I'd have gone with the lightning storm with one party (still dead), but the other in the hospital (again). I think it's clean editing and would have done away with a bunch of stuff that are just there to make the plot turn. The Tetsuo/Kaneda confrontation could have been slugged in between the shouting match in the air instead.
I want to go into how this is a 'found footage' sort of thing, and how that is a bad idea. I see how it works. It worked well in Cloverfield and in Quarantine. And, surprise, it's a bit half-baked. It works in the early part, and the whole steadicam floating camera is a nice flourish. But it isn't necessary in the long run. Frequently, the Andrew Detmer character is asked why he is suddenly filming everything (that's a super expensive Canon videocam by the way, makes a good point that his schoolmates are idiots for dissing it) and he doesn't have an answer. He just wanted to, suddenly out of the blue. It's like Ashley Hinshaw's character being a video blogger.
It's not like the source of their powers which was unexplained. That's good because it keeps us away from big suits and white coats and more old tropes. This was done in the way that it doesn't really do anything but support the gimmick. Like Ashley Hinshaw having a camera isn't really important. We don't see how that is central to her cardboard character, so it comes off as just a way for us to continue viewing things through a camera.
The other thing I don't like is that it isn't even a 'proper' found-footage film. It doesn't rely on one camera. It forces characters to continue wielding their videocam for no reason except they want to. It uses surveillance cameras and news feeds etcetera. With all the cameras involved (and there a few sequences that don't seem to be coming from in-the-story cameras), I contend that they could have done away with the gimmick and gifted us with better resolution to boot. No more newsfeed/surveillance grain (and the resulting sudden screen switches) and we wouldn't have noticed anyway really.

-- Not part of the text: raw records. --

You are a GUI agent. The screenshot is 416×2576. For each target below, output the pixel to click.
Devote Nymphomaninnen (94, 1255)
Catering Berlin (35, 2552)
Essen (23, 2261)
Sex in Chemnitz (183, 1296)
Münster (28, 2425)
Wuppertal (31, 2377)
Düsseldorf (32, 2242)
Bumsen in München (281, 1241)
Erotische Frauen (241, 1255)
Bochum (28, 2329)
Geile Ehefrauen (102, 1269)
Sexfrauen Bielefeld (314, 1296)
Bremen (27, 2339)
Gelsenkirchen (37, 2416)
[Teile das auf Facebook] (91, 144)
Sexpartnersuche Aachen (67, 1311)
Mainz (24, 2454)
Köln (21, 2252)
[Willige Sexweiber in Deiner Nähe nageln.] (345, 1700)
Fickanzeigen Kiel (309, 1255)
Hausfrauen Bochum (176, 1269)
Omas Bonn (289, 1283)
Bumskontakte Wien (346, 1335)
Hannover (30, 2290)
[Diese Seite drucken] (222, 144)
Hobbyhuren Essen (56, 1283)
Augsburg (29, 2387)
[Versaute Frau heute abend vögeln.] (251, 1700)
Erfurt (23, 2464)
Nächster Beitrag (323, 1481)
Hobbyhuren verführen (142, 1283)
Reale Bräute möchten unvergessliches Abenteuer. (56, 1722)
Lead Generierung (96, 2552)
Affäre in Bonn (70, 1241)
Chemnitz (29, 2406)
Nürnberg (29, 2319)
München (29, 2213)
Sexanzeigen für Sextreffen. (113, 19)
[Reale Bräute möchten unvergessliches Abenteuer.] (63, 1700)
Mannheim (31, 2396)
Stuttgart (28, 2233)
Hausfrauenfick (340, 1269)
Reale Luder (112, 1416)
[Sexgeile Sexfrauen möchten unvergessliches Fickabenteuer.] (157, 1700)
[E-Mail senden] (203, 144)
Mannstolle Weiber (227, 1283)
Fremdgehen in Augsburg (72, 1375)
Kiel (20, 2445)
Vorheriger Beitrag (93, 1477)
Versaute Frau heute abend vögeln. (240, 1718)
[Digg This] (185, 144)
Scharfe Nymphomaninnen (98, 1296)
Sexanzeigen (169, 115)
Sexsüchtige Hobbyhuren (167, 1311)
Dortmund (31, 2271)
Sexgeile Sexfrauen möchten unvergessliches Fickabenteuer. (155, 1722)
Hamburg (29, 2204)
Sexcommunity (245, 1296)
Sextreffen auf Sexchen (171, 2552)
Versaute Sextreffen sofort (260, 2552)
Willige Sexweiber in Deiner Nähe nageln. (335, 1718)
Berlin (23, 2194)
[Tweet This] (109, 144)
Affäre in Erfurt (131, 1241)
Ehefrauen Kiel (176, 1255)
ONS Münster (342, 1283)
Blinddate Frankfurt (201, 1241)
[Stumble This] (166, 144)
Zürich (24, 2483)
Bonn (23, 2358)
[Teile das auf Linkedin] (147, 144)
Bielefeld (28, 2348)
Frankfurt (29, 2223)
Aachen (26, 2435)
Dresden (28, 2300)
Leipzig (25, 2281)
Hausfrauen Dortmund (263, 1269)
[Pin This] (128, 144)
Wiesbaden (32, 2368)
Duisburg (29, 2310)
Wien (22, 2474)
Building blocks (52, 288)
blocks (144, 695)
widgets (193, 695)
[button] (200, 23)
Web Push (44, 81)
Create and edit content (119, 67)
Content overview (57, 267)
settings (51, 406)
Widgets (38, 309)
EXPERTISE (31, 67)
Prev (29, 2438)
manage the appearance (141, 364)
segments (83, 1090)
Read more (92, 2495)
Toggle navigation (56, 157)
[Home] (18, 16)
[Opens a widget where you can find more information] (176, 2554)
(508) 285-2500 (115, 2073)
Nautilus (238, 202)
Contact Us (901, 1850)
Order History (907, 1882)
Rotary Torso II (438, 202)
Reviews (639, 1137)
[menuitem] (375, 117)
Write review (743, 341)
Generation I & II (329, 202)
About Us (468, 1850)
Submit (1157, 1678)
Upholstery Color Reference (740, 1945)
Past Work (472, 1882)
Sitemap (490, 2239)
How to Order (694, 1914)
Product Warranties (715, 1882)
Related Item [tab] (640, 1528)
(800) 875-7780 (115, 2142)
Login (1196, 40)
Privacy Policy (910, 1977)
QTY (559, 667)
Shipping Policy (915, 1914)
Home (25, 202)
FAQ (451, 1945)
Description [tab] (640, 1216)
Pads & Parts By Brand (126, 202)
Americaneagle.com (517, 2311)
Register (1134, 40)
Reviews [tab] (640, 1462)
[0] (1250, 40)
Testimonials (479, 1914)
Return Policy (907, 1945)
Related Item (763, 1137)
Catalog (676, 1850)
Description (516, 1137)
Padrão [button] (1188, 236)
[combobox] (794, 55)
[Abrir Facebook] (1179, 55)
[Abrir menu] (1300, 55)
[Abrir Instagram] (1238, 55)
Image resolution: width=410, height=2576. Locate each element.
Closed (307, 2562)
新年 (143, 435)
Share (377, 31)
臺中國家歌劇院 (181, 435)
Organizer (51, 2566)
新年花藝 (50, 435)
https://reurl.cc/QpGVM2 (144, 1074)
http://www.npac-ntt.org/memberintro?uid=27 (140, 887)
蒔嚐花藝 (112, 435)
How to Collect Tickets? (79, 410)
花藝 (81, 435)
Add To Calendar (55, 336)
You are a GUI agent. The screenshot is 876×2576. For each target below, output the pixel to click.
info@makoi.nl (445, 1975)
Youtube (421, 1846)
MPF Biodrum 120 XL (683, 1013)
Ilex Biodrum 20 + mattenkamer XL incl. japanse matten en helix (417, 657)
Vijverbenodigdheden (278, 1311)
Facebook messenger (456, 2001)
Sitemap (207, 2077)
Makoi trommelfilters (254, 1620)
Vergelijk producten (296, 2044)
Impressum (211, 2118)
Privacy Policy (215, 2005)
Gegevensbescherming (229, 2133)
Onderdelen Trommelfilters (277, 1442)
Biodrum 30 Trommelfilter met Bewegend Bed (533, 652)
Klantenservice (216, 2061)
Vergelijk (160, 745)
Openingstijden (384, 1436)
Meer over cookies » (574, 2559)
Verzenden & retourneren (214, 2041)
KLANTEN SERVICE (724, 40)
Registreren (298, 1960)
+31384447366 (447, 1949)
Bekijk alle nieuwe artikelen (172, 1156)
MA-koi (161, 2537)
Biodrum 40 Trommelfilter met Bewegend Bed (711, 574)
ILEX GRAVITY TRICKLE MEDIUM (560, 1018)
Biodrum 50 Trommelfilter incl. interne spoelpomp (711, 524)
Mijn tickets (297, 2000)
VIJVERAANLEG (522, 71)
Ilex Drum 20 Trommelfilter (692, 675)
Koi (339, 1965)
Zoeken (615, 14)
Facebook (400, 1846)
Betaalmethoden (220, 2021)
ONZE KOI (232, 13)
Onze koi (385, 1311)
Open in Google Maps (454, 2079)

Because the most important thing we're taken away from is good shots of good stunts. The stunts and the action is there. Besides some odd, a bit dull bits of crashing through things, it was pretty wow all around and I was excited and happy in my cinema seat. It's in the more action bits that the film shines. The final showdown was a joy to watch, even given that we're seeing everything from a distance (although I wish it were twice as long and with exponentially more damage).
The flying parts were also great and really captured the hypothetical if-you-could-suddenly-fly very well. Almost punny, the film found its element and we've soared away from all the requisite plot bits bogging the story down.
It's not the deepest most contemplative movie of all time. But it's fun and if all the generic actioners that come out every other month were more like this, I'd be in deep debt.